> **To do**: Retype the records below exactly as they appear.

%%

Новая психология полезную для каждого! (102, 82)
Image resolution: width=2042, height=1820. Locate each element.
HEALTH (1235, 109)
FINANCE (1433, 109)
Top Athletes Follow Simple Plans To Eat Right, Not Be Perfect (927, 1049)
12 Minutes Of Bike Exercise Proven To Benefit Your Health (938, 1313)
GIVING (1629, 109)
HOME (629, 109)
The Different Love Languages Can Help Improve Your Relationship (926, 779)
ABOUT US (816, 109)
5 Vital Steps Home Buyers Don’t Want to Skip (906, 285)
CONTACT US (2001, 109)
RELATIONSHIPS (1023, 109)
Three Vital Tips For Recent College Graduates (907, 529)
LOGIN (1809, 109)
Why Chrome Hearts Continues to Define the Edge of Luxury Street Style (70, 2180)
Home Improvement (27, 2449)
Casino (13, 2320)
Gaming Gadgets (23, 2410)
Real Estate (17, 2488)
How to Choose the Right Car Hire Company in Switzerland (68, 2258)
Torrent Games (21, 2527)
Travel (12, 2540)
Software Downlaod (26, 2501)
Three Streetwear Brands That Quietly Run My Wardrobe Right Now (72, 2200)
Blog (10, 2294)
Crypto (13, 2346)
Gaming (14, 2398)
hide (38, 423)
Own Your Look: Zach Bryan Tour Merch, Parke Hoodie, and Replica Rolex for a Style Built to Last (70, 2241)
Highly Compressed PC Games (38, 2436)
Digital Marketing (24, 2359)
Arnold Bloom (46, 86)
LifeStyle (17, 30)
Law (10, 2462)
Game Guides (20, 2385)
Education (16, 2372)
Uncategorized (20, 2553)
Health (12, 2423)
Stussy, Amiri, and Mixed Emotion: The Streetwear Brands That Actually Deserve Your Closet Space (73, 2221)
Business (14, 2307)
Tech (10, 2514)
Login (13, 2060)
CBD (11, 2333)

%%

> **Result for this exercise**:
Новая психология полезную для каждого! (102, 82)
Image resolution: width=2042, height=1820. Locate each element.
HEALTH (1235, 109)
FINANCE (1433, 109)
Top Athletes Follow Simple Plans To Eat Right, Not Be Perfect (927, 1049)
12 Minutes Of Bike Exercise Proven To Benefit Your Health (938, 1313)
GIVING (1629, 109)
HOME (629, 109)
The Different Love Languages Can Help Improve Your Relationship (926, 779)
ABOUT US (816, 109)
5 Vital Steps Home Buyers Don’t Want to Skip (906, 285)
CONTACT US (2001, 109)
RELATIONSHIPS (1023, 109)
Three Vital Tips For Recent College Graduates (907, 529)
LOGIN (1809, 109)
Why Chrome Hearts Continues to Define the Edge of Luxury Street Style (70, 2180)
Home Improvement (27, 2449)
Casino (13, 2320)
Gaming Gadgets (23, 2410)
Real Estate (17, 2488)
How to Choose the Right Car Hire Company in Switzerland (68, 2258)
Torrent Games (21, 2527)
Travel (12, 2540)
Software Downlaod (26, 2501)
Three Streetwear Brands That Quietly Run My Wardrobe Right Now (72, 2200)
Blog (10, 2294)
Crypto (13, 2346)
Gaming (14, 2398)
hide (38, 423)
Own Your Look: Zach Bryan Tour Merch, Parke Hoodie, and Replica Rolex for a Style Built to Last (70, 2241)
Highly Compressed PC Games (38, 2436)
Digital Marketing (24, 2359)
Arnold Bloom (46, 86)
LifeStyle (17, 30)
Law (10, 2462)
Game Guides (20, 2385)
Education (16, 2372)
Uncategorized (20, 2553)
Health (12, 2423)
Stussy, Amiri, and Mixed Emotion: The Streetwear Brands That Actually Deserve Your Closet Space (73, 2221)
Business (14, 2307)
Tech (10, 2514)
Login (13, 2060)
CBD (11, 2333)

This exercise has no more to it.